MERIGNAC, France (Reuters) — This aircraft has a very special mission.
It allows its passengers to experience zero gravity – or weightlessness – the next best thing to being in the International Space Station.
Passengers of the Zero-G plane, an Airbus A310, can experience zero gravity for over 20 seconds at a time when the plane leaps through the sky.
Company Novespace runs the program with French space agency CNES, allowing researchers to study the impact of microgravity on the human body, plants and matter in the hope of one day make living on planet Mars possible.
Passengers experiencing zero gravity feel their organs lifting up.
Their whole body is in freefall, but so are the objects around them.
The flight, which takes off from Merignac in southwestern France, is open to everyone but carries a price tag of 6,000 euros ($7,000).
The money goes to the company and part of it helps fund scientific research.
Much like an elevator, a spacecraft in orbit keeps falling — but over the horizon — following the earth’s curvature.

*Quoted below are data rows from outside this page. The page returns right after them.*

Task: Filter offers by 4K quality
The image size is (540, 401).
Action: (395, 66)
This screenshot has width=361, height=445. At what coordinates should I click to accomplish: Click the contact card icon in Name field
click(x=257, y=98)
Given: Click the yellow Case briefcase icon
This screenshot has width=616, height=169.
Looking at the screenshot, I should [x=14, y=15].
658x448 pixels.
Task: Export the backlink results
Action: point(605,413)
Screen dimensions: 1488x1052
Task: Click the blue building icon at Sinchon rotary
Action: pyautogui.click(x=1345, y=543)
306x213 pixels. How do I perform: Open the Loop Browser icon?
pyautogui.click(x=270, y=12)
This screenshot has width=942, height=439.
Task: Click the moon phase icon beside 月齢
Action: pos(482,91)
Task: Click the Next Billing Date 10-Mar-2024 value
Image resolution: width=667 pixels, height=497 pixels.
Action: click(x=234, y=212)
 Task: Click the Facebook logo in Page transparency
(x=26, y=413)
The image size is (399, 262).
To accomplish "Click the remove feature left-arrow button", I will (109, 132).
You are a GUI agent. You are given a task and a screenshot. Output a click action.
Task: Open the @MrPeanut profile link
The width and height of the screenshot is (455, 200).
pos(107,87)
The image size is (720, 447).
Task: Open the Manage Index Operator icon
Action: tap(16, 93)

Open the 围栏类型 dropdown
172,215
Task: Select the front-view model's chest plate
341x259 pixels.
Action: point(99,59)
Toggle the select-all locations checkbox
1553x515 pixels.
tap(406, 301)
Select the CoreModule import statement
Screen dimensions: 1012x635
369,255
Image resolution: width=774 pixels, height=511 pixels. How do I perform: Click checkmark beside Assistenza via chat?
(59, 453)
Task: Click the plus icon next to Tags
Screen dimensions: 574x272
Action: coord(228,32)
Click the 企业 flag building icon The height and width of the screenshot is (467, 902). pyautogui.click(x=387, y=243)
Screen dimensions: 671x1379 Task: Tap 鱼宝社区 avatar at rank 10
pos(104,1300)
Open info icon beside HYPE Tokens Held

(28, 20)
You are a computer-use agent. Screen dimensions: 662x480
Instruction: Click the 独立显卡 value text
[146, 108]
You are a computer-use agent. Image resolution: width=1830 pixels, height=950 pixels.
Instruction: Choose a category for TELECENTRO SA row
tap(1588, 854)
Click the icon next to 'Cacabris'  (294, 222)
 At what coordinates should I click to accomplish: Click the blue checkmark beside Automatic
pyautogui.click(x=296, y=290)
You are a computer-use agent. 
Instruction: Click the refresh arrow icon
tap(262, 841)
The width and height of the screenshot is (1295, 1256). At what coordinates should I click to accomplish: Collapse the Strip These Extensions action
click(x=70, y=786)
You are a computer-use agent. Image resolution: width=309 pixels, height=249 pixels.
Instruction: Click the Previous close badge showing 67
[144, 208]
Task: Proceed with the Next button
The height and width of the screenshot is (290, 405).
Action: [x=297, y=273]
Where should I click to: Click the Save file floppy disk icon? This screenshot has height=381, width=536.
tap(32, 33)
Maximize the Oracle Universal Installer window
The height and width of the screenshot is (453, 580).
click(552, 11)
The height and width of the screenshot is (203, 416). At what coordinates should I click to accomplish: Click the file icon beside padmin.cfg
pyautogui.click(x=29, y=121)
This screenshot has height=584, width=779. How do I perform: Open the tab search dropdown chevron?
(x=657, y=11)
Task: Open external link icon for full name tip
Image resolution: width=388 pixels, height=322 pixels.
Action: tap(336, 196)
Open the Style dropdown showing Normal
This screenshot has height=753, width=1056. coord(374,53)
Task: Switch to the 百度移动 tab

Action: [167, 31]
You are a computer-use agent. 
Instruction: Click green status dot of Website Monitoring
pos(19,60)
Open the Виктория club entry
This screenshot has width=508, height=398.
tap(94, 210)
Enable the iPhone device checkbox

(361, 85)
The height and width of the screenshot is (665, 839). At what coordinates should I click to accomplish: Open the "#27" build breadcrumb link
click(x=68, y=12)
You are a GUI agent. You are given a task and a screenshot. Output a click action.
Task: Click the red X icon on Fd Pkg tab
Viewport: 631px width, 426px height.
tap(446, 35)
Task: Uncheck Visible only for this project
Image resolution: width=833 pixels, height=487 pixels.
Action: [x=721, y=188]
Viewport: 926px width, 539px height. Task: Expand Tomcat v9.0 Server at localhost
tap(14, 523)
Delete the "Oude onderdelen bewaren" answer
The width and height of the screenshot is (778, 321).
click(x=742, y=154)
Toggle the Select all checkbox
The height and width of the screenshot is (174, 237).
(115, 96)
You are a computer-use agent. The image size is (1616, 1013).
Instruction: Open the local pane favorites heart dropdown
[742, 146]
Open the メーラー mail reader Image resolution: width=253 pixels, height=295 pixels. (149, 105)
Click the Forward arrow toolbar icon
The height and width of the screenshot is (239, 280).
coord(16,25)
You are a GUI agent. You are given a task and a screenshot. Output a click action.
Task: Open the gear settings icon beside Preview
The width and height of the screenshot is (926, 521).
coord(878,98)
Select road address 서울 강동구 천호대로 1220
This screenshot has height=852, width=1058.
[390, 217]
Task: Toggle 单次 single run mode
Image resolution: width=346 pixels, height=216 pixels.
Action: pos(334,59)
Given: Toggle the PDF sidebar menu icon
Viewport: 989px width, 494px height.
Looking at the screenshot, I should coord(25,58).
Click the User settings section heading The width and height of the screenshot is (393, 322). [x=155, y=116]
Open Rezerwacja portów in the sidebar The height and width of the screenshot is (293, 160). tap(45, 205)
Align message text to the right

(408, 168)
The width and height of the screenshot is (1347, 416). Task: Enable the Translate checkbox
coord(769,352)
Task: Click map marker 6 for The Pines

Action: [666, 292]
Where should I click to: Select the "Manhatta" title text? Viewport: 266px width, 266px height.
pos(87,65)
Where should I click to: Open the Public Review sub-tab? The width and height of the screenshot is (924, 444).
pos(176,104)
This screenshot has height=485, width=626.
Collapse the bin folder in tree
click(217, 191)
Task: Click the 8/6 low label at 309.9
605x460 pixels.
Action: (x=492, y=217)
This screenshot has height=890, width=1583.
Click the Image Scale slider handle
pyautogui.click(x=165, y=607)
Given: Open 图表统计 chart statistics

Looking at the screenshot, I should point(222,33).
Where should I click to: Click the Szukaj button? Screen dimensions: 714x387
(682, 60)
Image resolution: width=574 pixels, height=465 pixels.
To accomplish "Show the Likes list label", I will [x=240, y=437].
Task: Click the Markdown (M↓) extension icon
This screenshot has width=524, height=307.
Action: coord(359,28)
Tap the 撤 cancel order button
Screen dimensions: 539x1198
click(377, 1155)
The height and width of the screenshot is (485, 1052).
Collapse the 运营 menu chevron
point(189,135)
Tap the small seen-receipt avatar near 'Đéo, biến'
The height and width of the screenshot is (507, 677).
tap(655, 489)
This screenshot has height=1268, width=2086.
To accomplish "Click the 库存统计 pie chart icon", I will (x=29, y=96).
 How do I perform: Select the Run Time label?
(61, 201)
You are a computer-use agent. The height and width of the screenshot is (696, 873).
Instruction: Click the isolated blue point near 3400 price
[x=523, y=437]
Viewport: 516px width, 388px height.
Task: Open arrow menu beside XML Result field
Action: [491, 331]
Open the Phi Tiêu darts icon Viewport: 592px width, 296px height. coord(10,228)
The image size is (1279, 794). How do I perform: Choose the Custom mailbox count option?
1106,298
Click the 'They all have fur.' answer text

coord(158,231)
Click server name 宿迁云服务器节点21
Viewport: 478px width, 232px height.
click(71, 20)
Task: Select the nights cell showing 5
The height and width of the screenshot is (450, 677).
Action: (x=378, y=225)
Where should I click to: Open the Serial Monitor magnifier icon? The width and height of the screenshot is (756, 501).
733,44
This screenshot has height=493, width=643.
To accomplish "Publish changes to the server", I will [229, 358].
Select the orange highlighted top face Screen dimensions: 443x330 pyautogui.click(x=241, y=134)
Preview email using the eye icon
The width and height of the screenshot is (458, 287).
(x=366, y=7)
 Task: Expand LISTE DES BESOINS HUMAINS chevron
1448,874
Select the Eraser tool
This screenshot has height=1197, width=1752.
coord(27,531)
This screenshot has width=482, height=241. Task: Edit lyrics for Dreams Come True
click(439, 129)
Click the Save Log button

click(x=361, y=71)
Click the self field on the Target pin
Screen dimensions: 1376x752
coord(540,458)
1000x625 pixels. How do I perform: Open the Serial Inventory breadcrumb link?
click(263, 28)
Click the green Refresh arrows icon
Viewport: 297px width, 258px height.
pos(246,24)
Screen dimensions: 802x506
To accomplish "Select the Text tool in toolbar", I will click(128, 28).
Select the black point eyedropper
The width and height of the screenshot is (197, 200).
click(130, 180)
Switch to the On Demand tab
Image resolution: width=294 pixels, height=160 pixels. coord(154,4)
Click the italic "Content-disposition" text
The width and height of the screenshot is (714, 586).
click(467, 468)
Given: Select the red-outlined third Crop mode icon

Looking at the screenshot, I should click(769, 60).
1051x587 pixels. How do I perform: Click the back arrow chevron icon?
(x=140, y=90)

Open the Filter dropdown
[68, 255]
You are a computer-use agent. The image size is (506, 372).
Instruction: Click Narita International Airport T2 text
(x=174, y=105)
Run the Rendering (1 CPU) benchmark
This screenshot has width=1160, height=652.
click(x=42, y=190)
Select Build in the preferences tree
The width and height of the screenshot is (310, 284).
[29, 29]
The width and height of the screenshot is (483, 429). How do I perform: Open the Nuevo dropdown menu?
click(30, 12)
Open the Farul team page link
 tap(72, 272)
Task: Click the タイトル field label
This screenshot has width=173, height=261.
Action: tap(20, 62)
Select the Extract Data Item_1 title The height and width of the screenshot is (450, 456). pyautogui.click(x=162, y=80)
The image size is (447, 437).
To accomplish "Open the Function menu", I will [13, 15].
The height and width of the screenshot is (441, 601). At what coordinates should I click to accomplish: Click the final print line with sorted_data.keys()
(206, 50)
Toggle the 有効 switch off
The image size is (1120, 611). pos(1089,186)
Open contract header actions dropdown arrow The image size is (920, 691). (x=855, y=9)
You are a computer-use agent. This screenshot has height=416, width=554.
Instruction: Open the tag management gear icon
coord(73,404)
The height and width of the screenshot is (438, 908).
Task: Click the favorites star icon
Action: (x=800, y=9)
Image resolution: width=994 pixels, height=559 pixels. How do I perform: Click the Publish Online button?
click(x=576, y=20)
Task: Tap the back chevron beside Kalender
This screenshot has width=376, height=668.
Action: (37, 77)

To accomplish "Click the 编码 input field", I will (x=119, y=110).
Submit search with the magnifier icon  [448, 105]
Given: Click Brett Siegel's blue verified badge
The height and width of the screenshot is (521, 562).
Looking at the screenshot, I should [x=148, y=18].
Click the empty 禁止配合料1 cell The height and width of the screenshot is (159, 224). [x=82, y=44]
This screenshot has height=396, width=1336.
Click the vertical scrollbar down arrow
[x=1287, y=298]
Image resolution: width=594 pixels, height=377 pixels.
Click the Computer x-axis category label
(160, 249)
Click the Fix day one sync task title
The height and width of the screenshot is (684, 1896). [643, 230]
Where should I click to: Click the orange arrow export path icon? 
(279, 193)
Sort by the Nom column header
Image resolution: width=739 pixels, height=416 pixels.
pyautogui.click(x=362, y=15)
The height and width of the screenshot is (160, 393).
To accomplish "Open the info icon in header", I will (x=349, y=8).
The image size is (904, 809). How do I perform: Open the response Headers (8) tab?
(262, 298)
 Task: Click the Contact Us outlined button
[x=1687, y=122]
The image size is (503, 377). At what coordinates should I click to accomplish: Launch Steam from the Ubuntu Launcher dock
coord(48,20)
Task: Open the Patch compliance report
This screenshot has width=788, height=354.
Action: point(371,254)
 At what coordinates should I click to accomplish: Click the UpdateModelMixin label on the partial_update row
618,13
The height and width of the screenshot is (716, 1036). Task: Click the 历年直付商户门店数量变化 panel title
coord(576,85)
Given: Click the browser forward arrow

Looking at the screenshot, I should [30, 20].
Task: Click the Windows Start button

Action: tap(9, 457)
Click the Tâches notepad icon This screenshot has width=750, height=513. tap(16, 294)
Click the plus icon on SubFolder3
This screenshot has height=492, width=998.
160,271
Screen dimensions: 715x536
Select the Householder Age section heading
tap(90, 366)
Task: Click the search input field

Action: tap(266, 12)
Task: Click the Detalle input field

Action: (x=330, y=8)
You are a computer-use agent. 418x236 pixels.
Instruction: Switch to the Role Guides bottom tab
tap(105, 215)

The zero gravity flights take off and ascend at a sharp 50 degree angle, reach a certain altitude and then free fall over an arc in the earth’s curvature.
These types of flights are increasingly used for research and to prepare equipment for the International Space Station.
Novespace, which is a unit of the CNES space agency and the 17-nation European Space Agency, claims to be leading the field in scientific deployment with the converted Airbus A310 jetliner.
The flying laboratory means scientists can experience zero-gravity conditions without having to go into space.